There has been a complete change of mindset at Balbirnie, which was traditionally profit driven, using conventional cultivations and tight vegetable rotations, but the business is now driven by soil health.

David said: “For too many generations we have been slowly killing the life and biology within our soils. In recent years, soil health has been gaining strength as the guide for our management decisions.”

The simple plan is to disturb the soil as little as possible. There is no plough at Balbirnie now, with a contractor brought in if ploughing is required. Even after potatoes, wheat is direct drilled using a Sumo Trio cultivator, which has been adapted in the workshop at minimal expense.

Some 200 ha of winter cover crops are sown. Predominantly rye-based, these provide vigorous green cover with a deep rooting system that is beneficial to the soil. David believed that the benefits it delivered are many, including providing a good mulch for weed control in a following crop of beans, meaning spring beans are now grown successfully with only a pass of pre-emergence glyphosate.

It also provided cover for wildlife over the winter, prevented soil erosion and soil nutrients being washed away. It is also useful early spring grazing for cattle and sheep.

There is a suckler cow enterprise on the farm, which is also in the process of change from traditional indoor, cereal-fed finishing to being wintered outside and finished on a forage-based diet, or selling calves store.

There are also 900 sheep wintered on the farm, which recently have been used as an experiment to graze established cereals in late winter/early spring. This has had the effect of David being able to reduce fungicide and PGR applications.

He said: “I firmly believe that we need to look at other ways to maintain crop health and maximise yield as the armoury of chemicals available to us is steadily reducing.”

He is a member of a local benchmarking group, which developed from the nearby AHDB Monitor Farm in 2015. The group of around eight farmers meets three times a year and also keep in contact through a ‘Whatsapp group’ and are fully supported by AHDB’s knowledge transfer manager, Chris Leslie.

David added: “We find benchmarking very useful and it is great to share ideas and discuss and compare data and management techniques. Through this we have seen the value of having livestock in the rotation to keep soil in good health.”

In 2010, coming from a managing a farm in East Anglia where he had used independent agronomic advice, David was looking for a similar option in Scotland. He started with the Scottish Agronomy’s Knowledge Hub information-only advice to test the water before Balbirnie Home Farms joined as a group member a year later.

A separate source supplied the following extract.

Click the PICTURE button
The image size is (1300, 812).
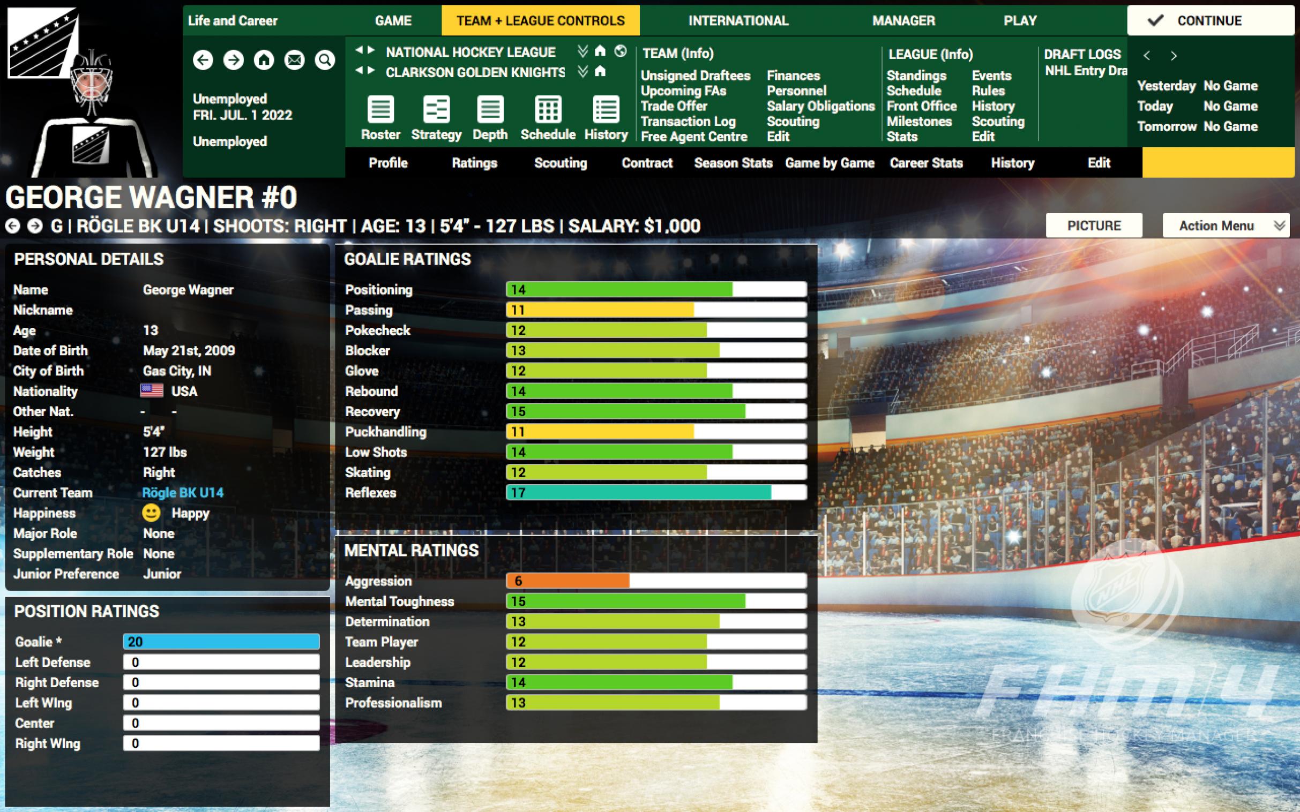1093,226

David is now a director of Scottish Agronomy. “The interaction and discussion of the group agronomy is really important,” he said.

“You hear about similar problems that you can then prepare for or offer solutions to others from your own experience. We are really guilty in the UK of seeing neighbours as competitors but that’s how as farmers we can be picked off by the supply chain.

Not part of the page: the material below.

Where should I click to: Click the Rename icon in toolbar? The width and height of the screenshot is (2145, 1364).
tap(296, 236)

“Working together and more openly is key and peer-to-peer learning is so valuable. You don’t get paid for it, but it’s two way as you harvest a lot of knowledge in return.

“With Scottish Agronomy there is no pressure to use a product and the value comes in the back up of the trials data which allows you to make informed decisions. The annual fee is good value for the decades of experience both in the trials and the agronomists available.”

He is also a member of BASE (Biodiversity, Agriculture, Soil and Environment), and is not afraid to experiment with different technology and techniques to improve the soils. He is still learning!

One technique tried this past autumn was to broadcast rye into a standing crop of spring barley before

harvest, which he reckoned could be the way forward as it doesn’t impact on staff trying to establish cover crops during harvest or regular autumn drilling.

Managing partner, Johnnie Balfour and the team of five staff at Balbirnie, are fully engaged in the new system and David said: “It is testament to their abilities and skills, both collectively and individually, that we have pushed on to try more and more new ideas and the evidence is growing that these methods of farming have the potential to be cost effective and efficient.

“I was delighted for their sake that we were nominated for Scottish Arable Farm of the Year and made the final three.”